» Task statement: From start to end, write out the following data exactly, apart from its images.
Data for review section start
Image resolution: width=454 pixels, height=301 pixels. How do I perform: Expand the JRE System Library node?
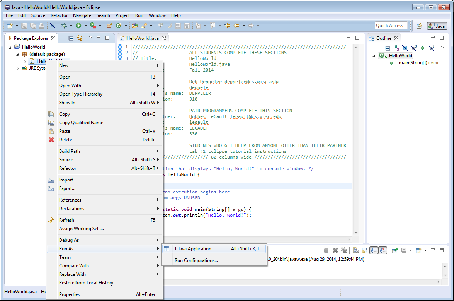pos(17,68)
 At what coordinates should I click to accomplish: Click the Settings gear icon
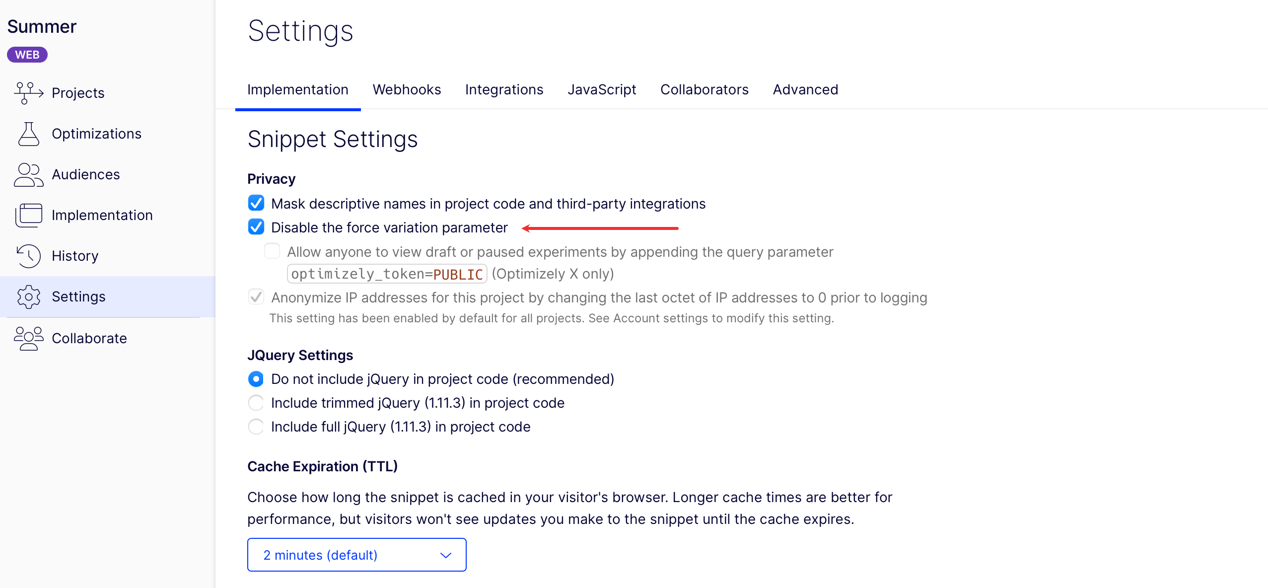(x=28, y=296)
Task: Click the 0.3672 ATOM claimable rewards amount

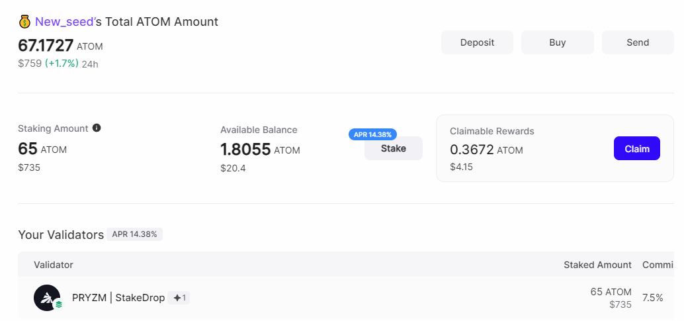Action: click(x=486, y=150)
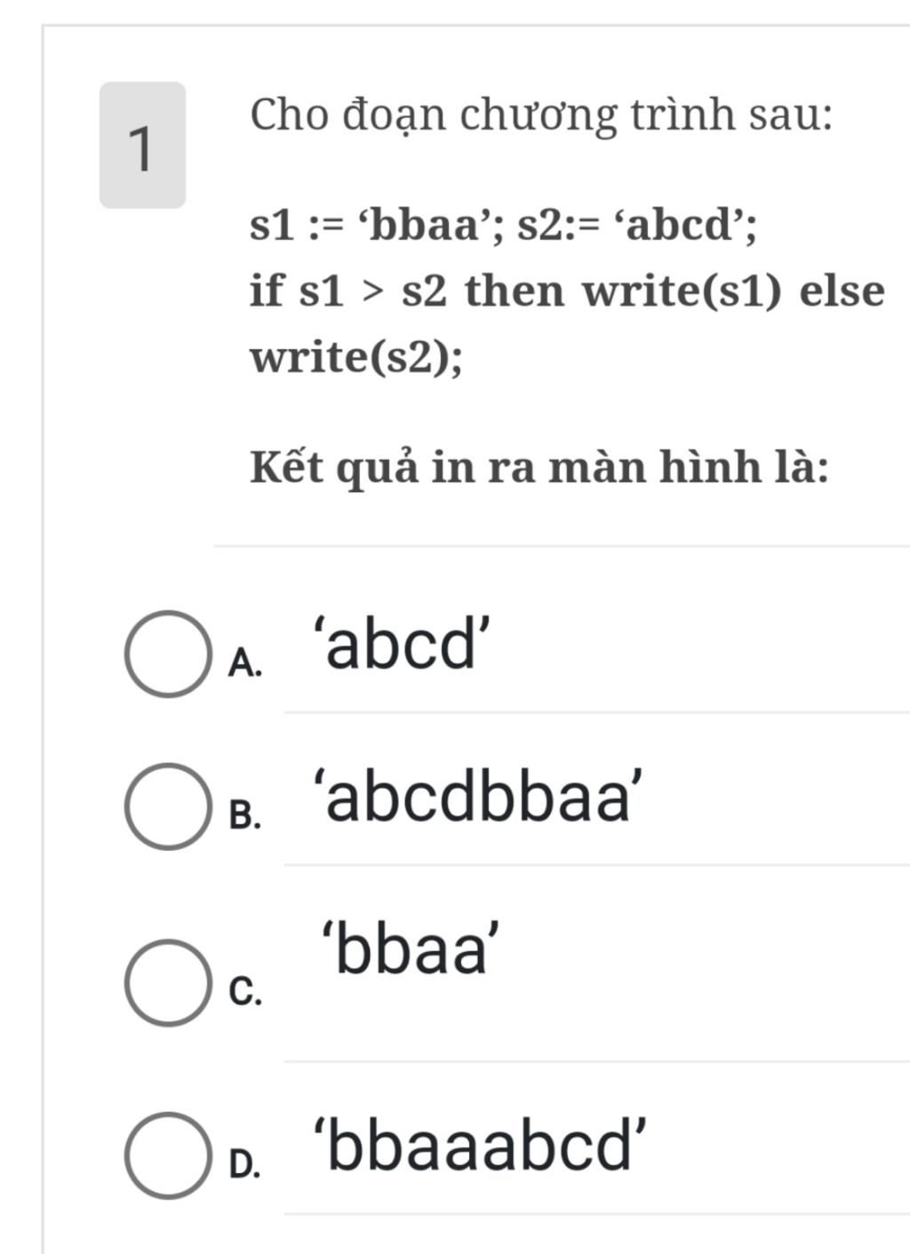Click the 'write(s2);' code line

(x=355, y=358)
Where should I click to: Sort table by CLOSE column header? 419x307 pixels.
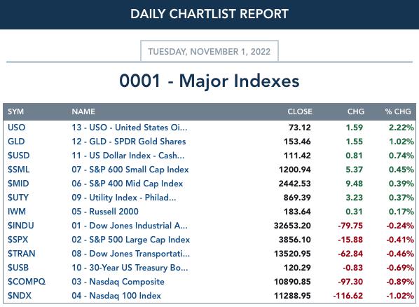tap(300, 111)
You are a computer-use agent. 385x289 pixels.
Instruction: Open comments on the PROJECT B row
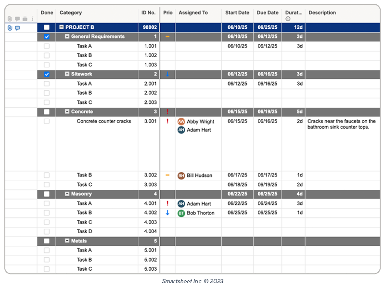(17, 27)
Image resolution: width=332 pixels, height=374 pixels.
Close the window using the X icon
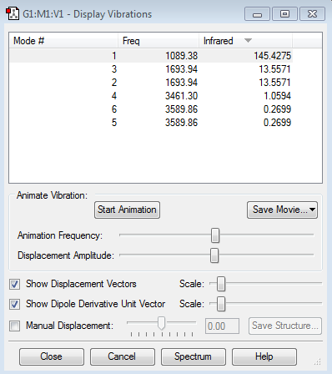[312, 14]
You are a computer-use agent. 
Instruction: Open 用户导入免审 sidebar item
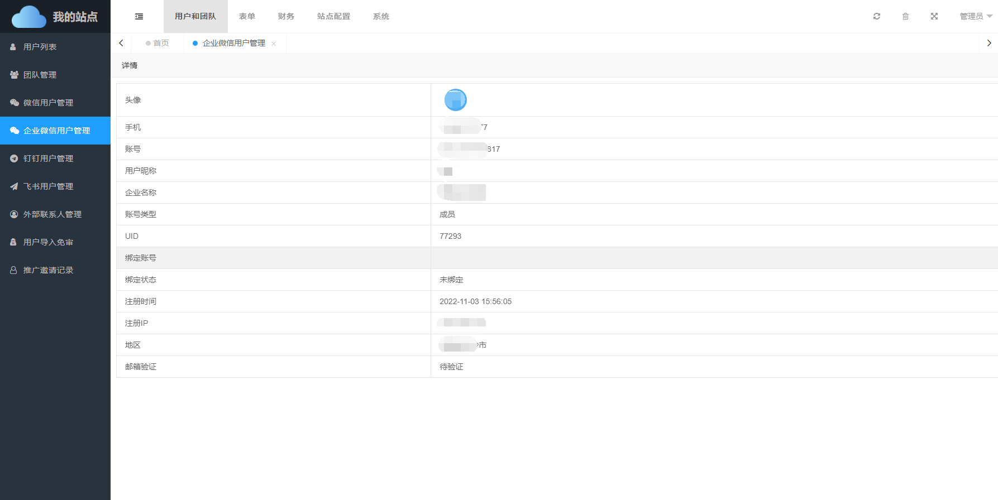[48, 242]
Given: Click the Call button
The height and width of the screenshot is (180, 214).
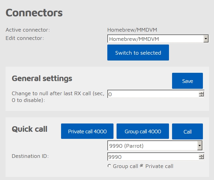Looking at the screenshot, I should click(187, 131).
Data for review section end
» Task answer:
Image resolution: width=454 pixels, height=301 pixels. How do I perform: Expand the JRE System Library node?
pos(17,68)
 At what coordinates should I click to accomplish: Click the Settings gear icon
(x=28, y=296)
Task: Click the 0.3672 ATOM claimable rewards amount

Action: click(x=486, y=150)
Click the 'write(s2);' code line

(x=355, y=358)
Where should I click to: Sort table by CLOSE column header? 419x307 pixels.
tap(300, 111)
You are a computer-use agent. 385x289 pixels.
Instruction: Open comments on the PROJECT B row
(17, 27)
Image resolution: width=332 pixels, height=374 pixels.
Close the window using the X icon
[312, 14]
You are a computer-use agent. 
Instruction: Open 用户导入免审 sidebar item
[48, 242]
Given: Click the Call button
The height and width of the screenshot is (180, 214).
Looking at the screenshot, I should click(187, 131).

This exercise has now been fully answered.